Marek smiled. "That has the ring of truth." He sat in silence for a moment, then decided to give the boy what he had asked for--help. "I said no one can judge another person's vocation and I meant that, but ... I think that you are genuinely musical; you will make an excellent amateur--and remember please the meaning of the word. An amateur is a lover of music. You will be a fine facilitator, a person who can make music happen. It is because of people like you and your family that music is heard, that orchestras are formed, and paid for, and that's something to be proud of. But if you ask me whether you have the original spark, well then, I have to say I think probably not."
He watched the boy carefully and saw the screwed up look gradually vanish from his face. Then he leant back on the pillow and smiled--a slow smile of relief and happiness. Released from his burden, he looked like a child again, not a wizened old man.
"They'd believe me if you told them," said Leon. "I know you can't now but one day, if you go back."

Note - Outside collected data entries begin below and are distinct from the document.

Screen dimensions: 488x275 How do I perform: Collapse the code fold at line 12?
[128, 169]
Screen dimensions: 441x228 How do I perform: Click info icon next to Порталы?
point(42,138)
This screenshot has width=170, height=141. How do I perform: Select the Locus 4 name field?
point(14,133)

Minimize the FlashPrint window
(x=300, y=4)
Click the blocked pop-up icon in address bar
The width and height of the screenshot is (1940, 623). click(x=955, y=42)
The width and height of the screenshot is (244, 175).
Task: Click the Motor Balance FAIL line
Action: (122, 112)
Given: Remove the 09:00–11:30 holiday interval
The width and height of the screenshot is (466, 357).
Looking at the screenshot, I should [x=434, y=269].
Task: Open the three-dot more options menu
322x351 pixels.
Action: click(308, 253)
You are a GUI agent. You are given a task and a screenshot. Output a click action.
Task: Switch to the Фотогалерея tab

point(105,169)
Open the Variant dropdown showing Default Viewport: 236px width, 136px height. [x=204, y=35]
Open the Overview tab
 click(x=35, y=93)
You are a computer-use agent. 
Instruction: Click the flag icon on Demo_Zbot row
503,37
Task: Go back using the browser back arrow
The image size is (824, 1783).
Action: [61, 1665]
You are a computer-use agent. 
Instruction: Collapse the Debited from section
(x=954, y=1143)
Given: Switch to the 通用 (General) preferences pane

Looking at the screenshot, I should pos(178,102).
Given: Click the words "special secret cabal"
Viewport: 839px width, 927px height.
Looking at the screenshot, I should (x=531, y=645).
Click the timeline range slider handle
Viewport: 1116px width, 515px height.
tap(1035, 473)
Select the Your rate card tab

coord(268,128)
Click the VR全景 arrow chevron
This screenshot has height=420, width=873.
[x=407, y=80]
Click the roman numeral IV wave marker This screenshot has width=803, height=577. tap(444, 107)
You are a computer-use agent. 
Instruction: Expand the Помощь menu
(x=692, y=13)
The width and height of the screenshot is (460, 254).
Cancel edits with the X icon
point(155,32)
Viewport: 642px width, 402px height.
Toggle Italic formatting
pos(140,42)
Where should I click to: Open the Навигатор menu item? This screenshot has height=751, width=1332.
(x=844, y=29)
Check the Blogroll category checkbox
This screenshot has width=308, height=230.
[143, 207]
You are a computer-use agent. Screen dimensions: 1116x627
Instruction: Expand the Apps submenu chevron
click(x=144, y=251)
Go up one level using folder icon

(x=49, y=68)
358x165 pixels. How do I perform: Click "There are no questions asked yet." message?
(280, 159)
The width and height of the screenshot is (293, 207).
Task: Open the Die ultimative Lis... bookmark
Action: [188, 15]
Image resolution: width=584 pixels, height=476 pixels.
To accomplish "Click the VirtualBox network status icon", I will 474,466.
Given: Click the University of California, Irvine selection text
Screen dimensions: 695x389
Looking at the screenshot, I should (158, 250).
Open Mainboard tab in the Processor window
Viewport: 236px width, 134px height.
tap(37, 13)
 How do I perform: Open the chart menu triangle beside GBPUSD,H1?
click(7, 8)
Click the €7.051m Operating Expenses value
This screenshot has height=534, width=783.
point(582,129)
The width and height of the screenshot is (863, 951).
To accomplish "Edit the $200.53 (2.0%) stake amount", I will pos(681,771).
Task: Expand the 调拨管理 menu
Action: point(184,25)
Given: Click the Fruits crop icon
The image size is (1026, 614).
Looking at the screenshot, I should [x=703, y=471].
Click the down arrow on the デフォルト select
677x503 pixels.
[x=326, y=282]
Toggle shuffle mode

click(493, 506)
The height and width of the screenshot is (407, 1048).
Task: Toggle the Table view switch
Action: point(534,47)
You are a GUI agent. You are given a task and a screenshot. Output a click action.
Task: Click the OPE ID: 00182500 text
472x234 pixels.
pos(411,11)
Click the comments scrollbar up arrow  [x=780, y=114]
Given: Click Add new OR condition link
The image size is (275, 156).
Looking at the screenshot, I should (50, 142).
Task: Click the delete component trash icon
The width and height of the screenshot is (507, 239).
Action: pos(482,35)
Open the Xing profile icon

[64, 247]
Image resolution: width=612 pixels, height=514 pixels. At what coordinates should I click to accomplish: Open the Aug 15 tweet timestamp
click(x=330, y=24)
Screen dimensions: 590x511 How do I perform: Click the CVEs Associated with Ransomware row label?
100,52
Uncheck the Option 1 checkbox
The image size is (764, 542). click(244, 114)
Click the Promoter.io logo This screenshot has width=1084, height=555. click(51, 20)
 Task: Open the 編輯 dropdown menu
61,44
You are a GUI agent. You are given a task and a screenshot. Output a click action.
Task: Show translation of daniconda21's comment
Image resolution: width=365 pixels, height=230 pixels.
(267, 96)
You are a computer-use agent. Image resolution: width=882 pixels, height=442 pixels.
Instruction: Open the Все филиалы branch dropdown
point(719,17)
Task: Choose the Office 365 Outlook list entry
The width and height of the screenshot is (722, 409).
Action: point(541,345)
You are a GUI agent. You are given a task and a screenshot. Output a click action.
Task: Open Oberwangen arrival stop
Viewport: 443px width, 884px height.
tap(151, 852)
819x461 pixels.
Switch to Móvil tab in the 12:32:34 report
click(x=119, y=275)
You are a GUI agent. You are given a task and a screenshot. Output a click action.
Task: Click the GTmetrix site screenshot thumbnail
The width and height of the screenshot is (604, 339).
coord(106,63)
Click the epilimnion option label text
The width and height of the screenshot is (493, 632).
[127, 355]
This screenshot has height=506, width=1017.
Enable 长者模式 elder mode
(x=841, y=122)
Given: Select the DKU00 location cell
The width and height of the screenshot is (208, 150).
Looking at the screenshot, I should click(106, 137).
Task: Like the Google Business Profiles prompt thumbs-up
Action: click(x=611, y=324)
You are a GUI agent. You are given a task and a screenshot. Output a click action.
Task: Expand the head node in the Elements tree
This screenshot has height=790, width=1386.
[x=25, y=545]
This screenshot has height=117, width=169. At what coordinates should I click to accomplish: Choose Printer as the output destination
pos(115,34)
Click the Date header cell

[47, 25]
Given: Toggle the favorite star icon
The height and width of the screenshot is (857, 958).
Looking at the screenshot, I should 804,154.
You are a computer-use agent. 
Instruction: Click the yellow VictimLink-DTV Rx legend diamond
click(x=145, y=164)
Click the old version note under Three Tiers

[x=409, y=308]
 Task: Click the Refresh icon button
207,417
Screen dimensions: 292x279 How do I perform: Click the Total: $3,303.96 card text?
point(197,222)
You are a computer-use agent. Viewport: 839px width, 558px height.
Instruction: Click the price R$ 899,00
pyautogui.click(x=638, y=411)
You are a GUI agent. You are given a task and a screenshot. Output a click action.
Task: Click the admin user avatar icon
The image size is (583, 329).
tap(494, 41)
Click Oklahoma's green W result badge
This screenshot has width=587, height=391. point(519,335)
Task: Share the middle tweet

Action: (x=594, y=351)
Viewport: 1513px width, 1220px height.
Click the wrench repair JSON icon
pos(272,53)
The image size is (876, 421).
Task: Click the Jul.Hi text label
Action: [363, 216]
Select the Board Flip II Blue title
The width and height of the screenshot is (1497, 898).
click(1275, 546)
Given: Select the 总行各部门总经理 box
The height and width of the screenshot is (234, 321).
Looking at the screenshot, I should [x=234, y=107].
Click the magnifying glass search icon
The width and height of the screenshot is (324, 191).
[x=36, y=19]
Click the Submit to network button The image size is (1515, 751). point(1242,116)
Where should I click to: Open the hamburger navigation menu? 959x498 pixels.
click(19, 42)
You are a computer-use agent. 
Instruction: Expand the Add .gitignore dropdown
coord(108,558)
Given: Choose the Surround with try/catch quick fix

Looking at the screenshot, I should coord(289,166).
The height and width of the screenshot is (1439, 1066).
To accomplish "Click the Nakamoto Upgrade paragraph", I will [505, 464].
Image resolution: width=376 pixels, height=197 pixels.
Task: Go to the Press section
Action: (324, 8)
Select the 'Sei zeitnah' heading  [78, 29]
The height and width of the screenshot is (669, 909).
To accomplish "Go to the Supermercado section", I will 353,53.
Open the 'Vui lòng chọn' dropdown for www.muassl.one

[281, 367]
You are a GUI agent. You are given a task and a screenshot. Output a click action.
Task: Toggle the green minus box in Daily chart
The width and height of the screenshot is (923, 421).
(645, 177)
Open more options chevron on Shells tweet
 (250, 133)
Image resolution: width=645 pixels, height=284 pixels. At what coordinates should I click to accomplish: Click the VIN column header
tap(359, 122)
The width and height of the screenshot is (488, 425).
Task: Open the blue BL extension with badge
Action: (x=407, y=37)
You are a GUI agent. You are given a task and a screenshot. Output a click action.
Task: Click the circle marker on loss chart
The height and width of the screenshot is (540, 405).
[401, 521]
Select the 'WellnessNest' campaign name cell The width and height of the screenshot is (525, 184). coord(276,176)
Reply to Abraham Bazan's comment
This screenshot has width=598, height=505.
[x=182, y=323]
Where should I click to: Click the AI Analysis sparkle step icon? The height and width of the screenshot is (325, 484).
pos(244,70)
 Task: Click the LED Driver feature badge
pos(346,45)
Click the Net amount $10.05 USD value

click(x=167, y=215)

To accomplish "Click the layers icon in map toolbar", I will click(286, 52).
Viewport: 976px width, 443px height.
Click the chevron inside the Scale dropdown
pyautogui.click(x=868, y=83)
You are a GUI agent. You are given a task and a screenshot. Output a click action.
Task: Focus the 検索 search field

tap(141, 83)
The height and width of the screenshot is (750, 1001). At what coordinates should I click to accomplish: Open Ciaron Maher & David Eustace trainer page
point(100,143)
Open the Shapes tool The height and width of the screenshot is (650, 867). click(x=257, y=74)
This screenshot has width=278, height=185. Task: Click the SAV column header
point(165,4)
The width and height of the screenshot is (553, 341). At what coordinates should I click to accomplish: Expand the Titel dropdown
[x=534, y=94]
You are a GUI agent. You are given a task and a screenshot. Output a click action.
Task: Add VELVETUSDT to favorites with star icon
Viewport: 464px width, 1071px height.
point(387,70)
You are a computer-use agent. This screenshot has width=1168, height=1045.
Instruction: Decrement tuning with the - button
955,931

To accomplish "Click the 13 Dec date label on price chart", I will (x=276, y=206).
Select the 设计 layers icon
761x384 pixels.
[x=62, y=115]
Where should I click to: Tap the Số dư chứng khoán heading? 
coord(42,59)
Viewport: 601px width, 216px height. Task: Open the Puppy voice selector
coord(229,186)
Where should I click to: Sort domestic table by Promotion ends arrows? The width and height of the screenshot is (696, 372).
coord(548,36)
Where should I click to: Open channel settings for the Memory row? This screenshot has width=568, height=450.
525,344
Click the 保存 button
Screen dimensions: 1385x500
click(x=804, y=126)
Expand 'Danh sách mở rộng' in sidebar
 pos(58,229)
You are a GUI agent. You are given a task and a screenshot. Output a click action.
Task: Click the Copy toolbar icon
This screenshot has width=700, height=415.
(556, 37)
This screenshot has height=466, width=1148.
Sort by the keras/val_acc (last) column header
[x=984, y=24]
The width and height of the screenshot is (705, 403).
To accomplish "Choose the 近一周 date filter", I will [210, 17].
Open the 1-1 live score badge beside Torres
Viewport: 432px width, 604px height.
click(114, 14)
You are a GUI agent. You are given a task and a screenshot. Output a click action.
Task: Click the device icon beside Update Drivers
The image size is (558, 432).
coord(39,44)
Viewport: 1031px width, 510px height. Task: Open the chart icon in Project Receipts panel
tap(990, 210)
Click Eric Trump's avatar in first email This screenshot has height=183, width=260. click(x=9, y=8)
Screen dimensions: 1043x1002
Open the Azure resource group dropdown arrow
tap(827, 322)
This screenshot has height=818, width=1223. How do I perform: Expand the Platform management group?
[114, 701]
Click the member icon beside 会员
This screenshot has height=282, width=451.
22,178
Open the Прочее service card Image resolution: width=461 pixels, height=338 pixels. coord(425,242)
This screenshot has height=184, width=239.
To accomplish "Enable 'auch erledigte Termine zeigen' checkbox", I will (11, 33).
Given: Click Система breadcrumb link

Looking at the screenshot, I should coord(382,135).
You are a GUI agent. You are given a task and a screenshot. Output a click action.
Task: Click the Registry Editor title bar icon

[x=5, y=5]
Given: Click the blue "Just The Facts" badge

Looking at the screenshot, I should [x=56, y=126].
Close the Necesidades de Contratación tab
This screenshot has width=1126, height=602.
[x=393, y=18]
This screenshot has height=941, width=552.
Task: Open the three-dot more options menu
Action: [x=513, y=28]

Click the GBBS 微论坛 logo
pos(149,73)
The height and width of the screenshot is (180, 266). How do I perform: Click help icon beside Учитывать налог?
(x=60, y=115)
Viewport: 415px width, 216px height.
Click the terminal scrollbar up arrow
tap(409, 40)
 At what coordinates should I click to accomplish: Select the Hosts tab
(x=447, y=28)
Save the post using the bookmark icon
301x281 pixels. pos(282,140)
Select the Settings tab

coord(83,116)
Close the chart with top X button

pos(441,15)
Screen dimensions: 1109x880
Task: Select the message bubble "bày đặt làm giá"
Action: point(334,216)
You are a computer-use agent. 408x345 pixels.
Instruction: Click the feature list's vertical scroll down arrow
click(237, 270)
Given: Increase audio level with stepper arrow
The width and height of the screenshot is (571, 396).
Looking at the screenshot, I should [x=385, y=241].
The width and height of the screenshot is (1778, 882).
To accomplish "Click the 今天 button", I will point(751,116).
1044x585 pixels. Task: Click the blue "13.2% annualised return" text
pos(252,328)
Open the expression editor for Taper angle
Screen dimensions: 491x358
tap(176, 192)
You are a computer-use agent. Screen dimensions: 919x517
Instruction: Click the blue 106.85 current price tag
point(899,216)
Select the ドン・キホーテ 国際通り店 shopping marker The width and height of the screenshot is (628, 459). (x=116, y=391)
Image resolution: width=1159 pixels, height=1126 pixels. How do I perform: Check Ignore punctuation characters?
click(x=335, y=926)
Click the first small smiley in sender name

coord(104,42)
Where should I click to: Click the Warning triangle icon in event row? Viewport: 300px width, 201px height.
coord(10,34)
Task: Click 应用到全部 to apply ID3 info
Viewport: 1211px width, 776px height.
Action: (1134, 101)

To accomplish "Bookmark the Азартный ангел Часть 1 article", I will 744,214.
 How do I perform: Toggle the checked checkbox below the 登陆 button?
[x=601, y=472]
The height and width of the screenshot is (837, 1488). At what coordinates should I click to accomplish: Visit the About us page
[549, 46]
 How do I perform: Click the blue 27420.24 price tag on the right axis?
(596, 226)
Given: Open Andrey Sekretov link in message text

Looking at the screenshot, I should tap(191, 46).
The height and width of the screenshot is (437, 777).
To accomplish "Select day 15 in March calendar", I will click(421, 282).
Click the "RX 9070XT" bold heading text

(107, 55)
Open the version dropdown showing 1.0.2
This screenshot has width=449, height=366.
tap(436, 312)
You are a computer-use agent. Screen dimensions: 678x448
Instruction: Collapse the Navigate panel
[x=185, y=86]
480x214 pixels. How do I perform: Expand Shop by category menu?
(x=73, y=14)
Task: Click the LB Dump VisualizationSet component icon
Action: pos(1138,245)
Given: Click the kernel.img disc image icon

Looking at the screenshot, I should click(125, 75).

Marek got up and went to the window. "Your romantic notions of me are mistaken. I am not at Heiligenstadt renouncing the world. Simply I need a few months in which I am not associated with my former life. But now you have--"'
"I wouldn't say anything. Not ever. I've known you since you came because my mother was in Berlin when you defenestrated that Nazi and it was in all the papers and I saw your picture. But I can keep a secret."
"If you cannot, the consequences would be very serious. I take it no one else knows?"'
Leon hung his head. "Ellen does. Now. Her fiancè sent her a programme of the concert where they played your songs. I sort of borrowed it and--"'
"Her fiancè?"' asked Marek, momentarily diverted.
"Well, she says she isn't going to marry him, but we think she will because he keeps on writing letters and she's sorry for him because he lives in a wet house and his mother delivered a camel on the way to church."
His house would not stay wet long if she married him, thought Marek, and saw Ellen with a red-and-white-checked tea towel on a ladder, carefully drying the chimneys.
"His name is Kendrick Frobisher," said Leon, "and he was at school with you."
"Really?"' The name meant nothing to Marek. He came back to the bed. "You have a close and loving family, Leon," he said. "Not many children are as fortunate. Trust them. Tell them the truth."
As he made his way to his room to pick up his case, a sudden image came to him of a small pale boy cowering beside a radiator. A much bullied boy always trying to hide in a corner with a book. Yes, he was almost sure that was Frobisher.
Well, that was ridiculous; there was no possible way that Ellen could be going to marry him?
Or was there? Could he turn out to be another creature that needed to be fed--not with breadcrumbs or kitchen scraps this time, but with her pity and her love? In which case she was going to be most seriously unhappy.